Dataset entries:

===

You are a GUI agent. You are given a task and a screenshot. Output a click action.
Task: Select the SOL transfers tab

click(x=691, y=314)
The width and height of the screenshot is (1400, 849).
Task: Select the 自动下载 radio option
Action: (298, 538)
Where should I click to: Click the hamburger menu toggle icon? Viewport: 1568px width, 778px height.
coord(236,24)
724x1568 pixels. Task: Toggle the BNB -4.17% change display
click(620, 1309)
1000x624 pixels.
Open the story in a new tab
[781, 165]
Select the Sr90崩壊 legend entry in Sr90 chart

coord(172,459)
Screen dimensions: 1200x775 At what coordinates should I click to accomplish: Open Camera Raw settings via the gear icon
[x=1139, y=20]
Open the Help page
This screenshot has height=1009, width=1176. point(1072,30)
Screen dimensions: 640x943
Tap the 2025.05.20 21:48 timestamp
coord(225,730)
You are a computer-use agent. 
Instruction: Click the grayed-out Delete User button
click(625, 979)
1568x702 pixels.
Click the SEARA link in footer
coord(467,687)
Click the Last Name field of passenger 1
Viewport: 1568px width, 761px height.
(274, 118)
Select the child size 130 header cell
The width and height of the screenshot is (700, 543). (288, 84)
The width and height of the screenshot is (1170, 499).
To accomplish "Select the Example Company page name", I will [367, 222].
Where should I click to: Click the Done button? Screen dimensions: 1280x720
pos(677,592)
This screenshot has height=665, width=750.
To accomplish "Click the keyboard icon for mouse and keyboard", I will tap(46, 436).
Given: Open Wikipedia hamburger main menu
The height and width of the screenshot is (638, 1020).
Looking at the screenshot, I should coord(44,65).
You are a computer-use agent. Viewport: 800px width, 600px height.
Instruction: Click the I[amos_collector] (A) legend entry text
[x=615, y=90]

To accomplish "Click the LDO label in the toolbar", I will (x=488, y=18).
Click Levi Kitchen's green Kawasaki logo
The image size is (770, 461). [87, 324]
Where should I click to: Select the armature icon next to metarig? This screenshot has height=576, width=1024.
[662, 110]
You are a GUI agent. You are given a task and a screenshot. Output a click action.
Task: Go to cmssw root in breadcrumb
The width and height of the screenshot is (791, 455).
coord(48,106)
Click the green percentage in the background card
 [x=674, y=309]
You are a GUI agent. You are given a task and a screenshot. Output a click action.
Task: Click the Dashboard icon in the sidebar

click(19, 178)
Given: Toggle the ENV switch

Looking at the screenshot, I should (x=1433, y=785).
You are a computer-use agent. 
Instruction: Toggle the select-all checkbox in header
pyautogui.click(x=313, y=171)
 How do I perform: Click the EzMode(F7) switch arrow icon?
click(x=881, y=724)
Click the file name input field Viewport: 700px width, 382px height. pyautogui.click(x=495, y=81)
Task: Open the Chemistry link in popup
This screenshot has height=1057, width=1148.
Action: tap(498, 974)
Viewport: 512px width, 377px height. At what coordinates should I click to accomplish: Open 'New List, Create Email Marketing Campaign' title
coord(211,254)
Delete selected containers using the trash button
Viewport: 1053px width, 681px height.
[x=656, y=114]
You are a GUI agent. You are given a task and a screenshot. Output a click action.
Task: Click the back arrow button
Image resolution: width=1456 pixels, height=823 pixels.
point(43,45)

===

All lines starting at the one holding "Task: Open the Chemistry link in popup" and ending at the last line above must be output exactly, and no other line may appear.

Task: Open the Chemistry link in popup
This screenshot has height=1057, width=1148.
Action: tap(498, 974)
Viewport: 512px width, 377px height. At what coordinates should I click to accomplish: Open 'New List, Create Email Marketing Campaign' title
coord(211,254)
Delete selected containers using the trash button
Viewport: 1053px width, 681px height.
[x=656, y=114]
You are a GUI agent. You are given a task and a screenshot. Output a click action.
Task: Click the back arrow button
Image resolution: width=1456 pixels, height=823 pixels.
point(43,45)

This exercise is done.